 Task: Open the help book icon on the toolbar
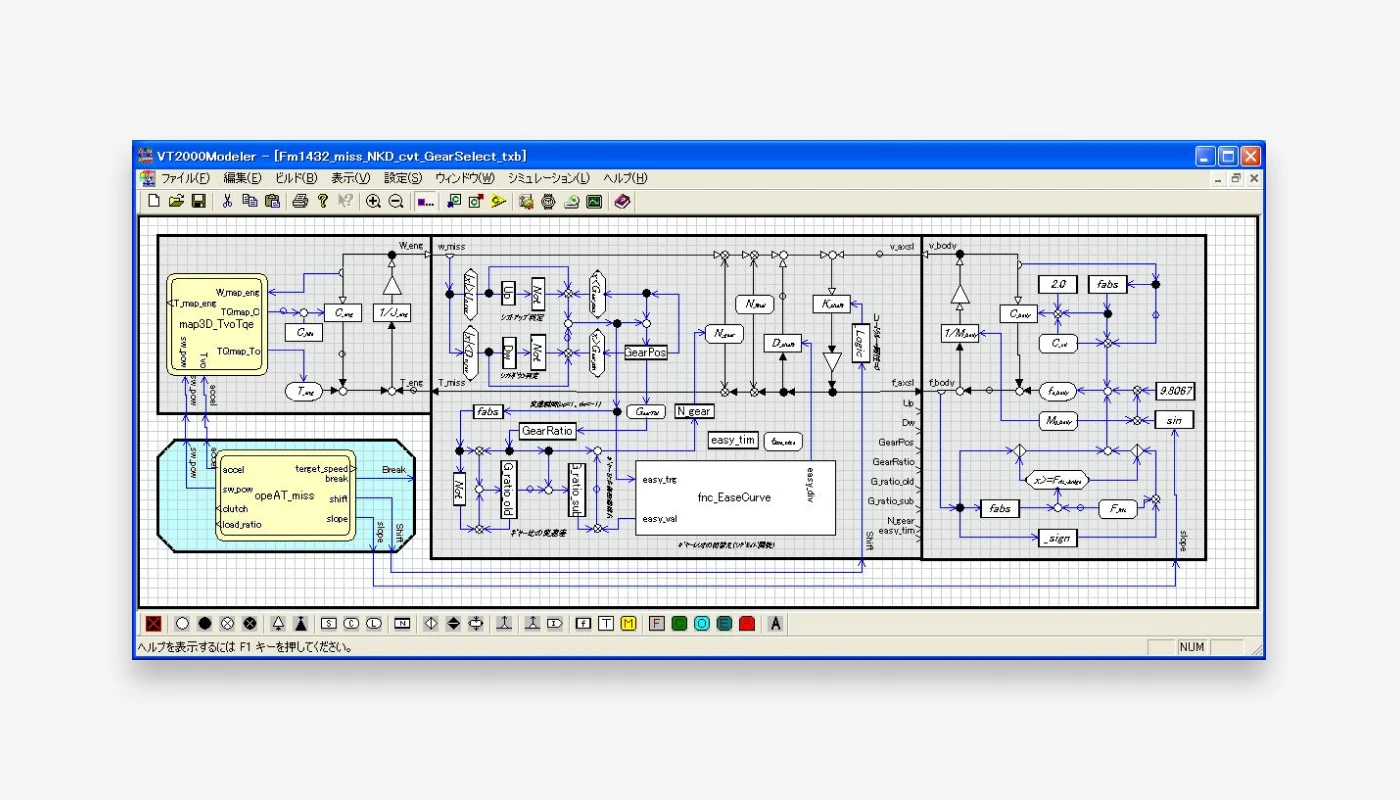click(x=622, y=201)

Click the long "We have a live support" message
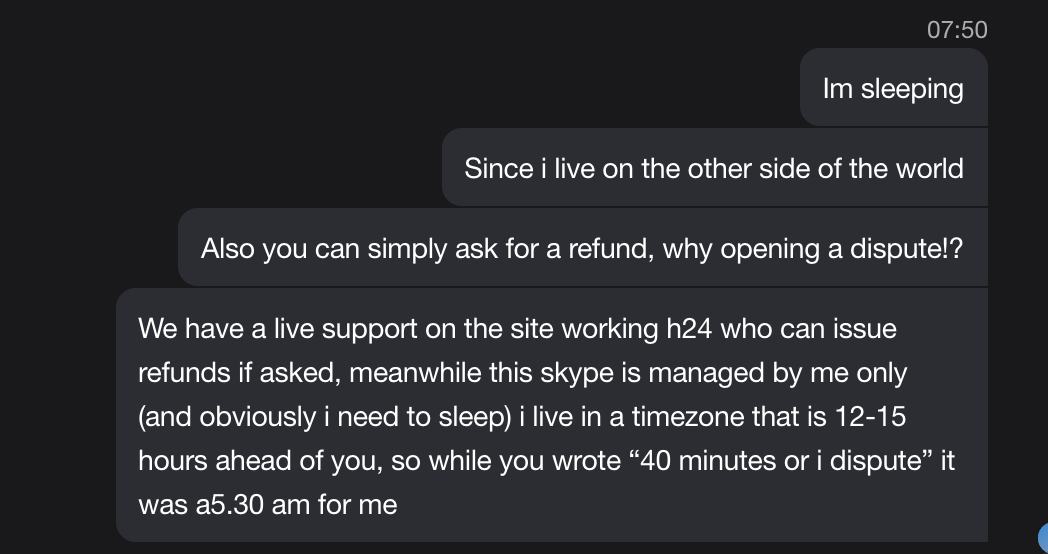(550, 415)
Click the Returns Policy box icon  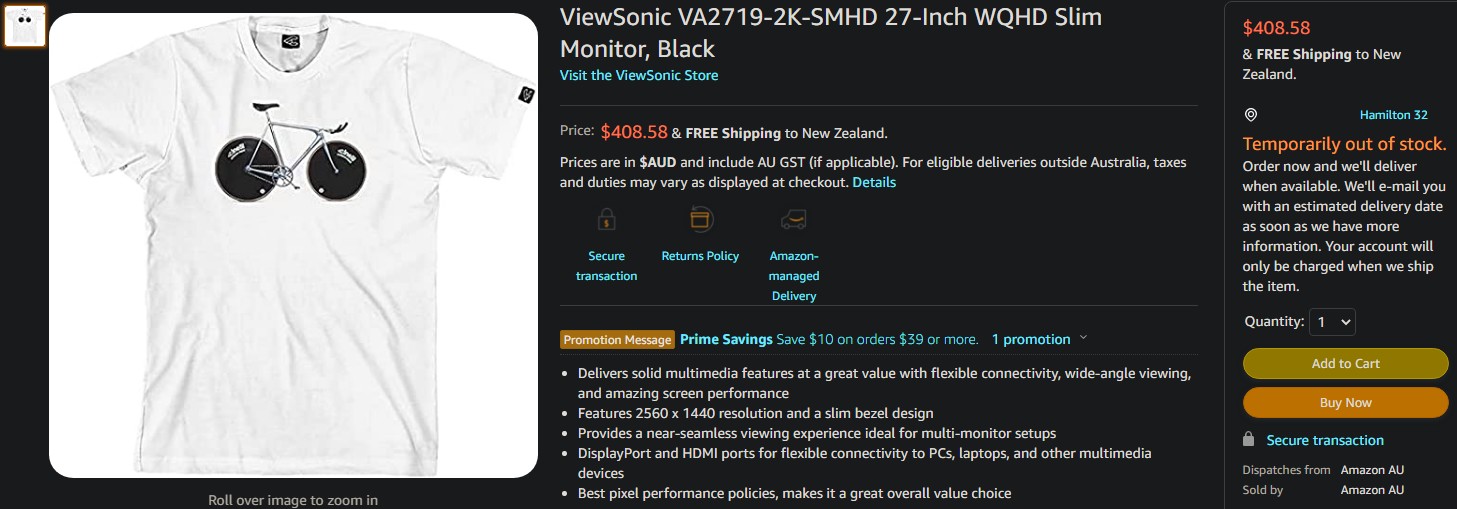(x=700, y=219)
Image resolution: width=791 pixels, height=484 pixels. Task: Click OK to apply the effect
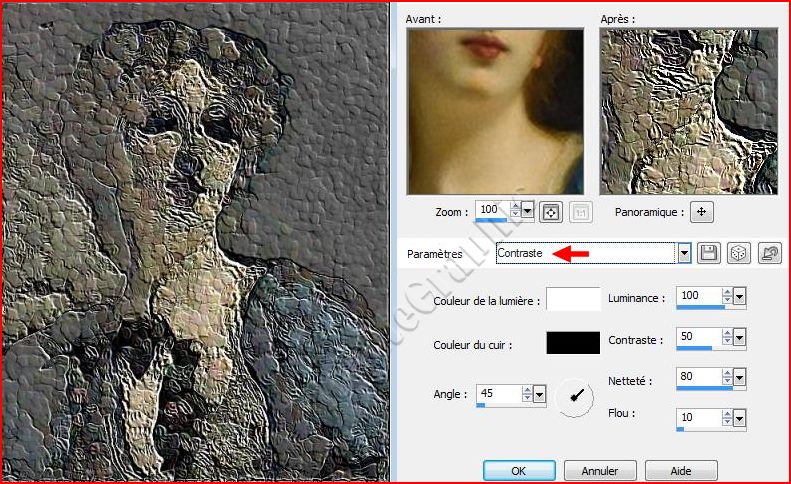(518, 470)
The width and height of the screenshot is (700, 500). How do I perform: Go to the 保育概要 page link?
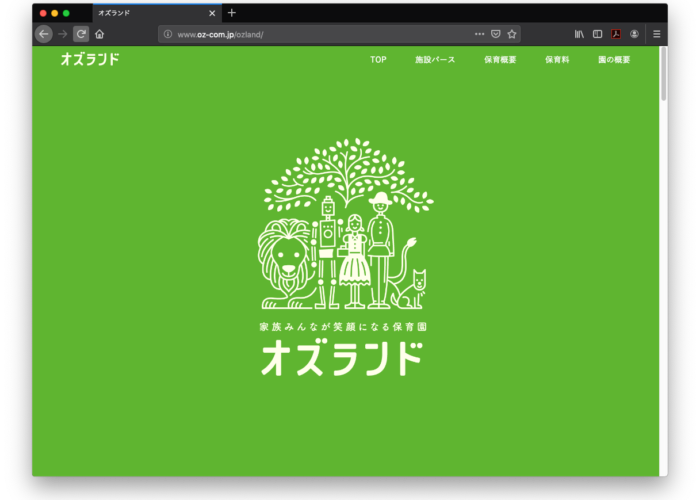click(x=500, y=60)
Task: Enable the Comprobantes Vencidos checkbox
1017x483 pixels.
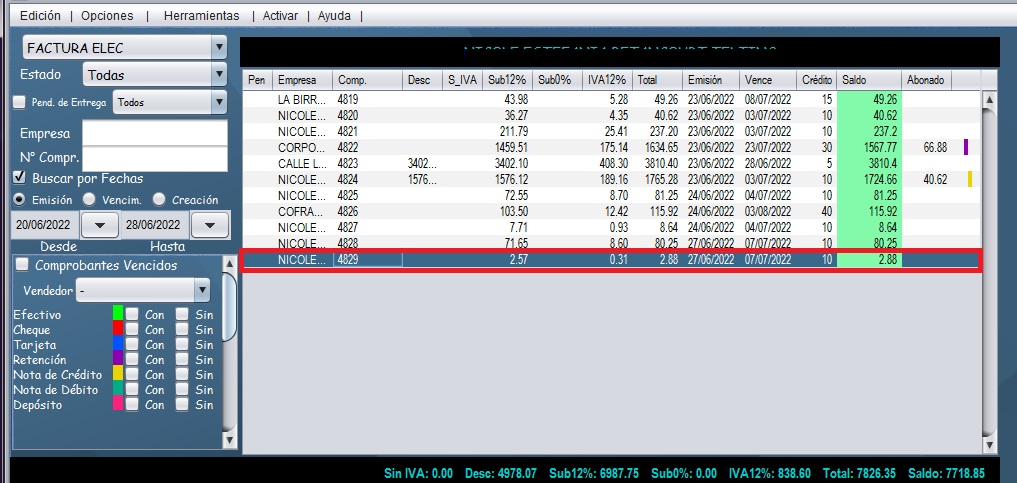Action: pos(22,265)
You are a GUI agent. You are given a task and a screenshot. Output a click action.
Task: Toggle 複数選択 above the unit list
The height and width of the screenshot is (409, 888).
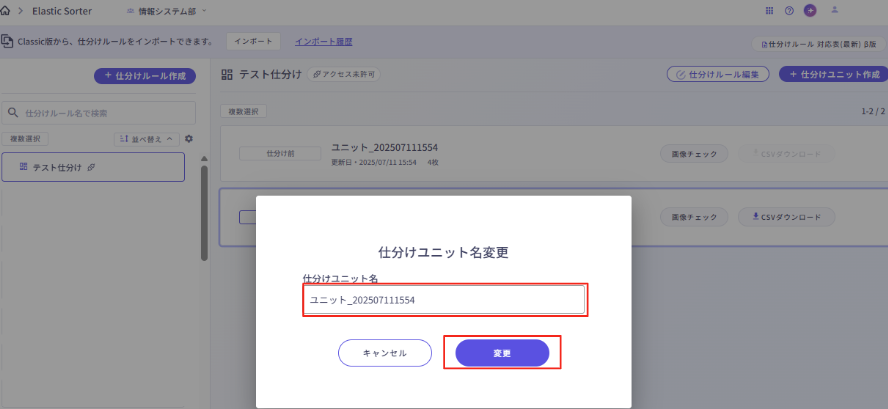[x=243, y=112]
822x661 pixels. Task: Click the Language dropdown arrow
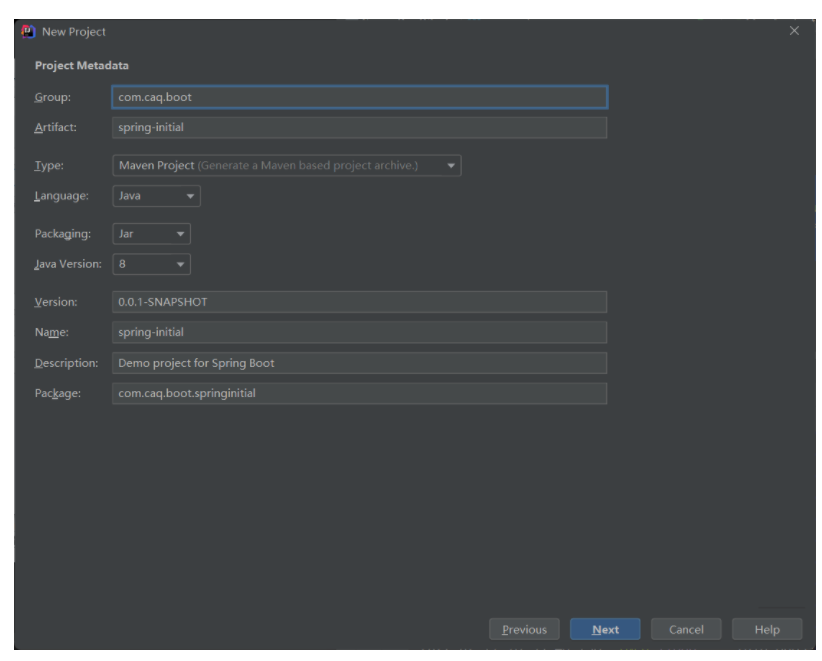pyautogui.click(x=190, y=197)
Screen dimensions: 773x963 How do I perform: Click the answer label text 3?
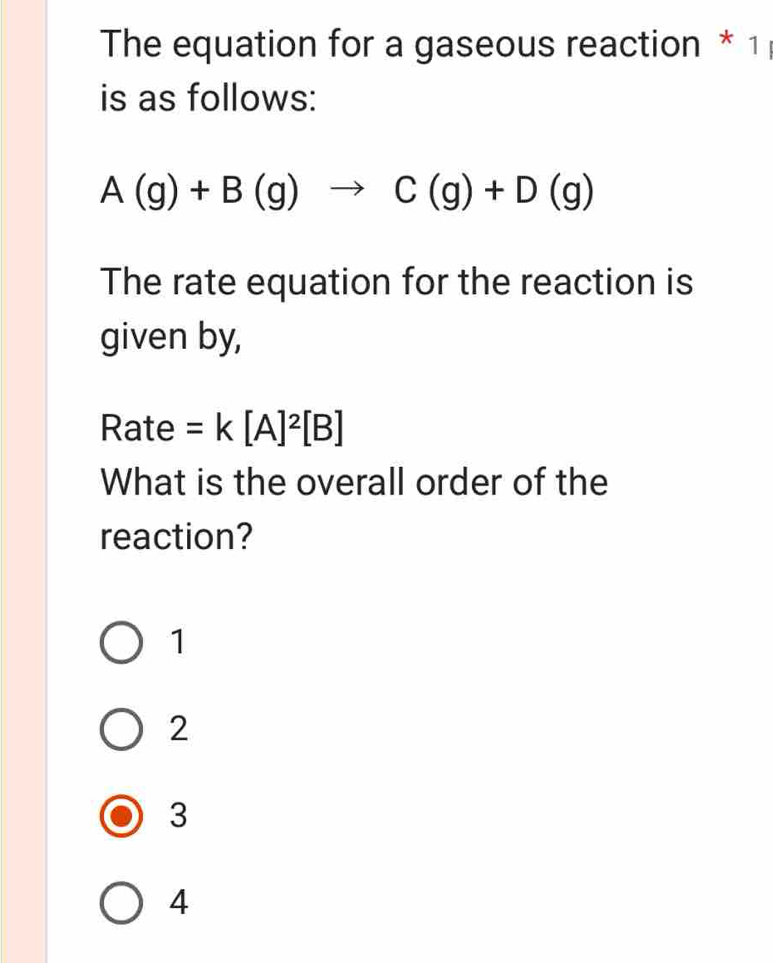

→ Task description: Set down the line containing "Task: Toggle 複数選択 above the unit list" and every line after it up to the end of the material, exactly as written, but not the pictures.

→ Written response:
Task: Toggle 複数選択 above the unit list
The height and width of the screenshot is (409, 888).
[x=243, y=112]
822x661 pixels. Task: Click the Language dropdown arrow
pyautogui.click(x=190, y=197)
Screen dimensions: 773x963 How do I perform: Click the answer label text 3?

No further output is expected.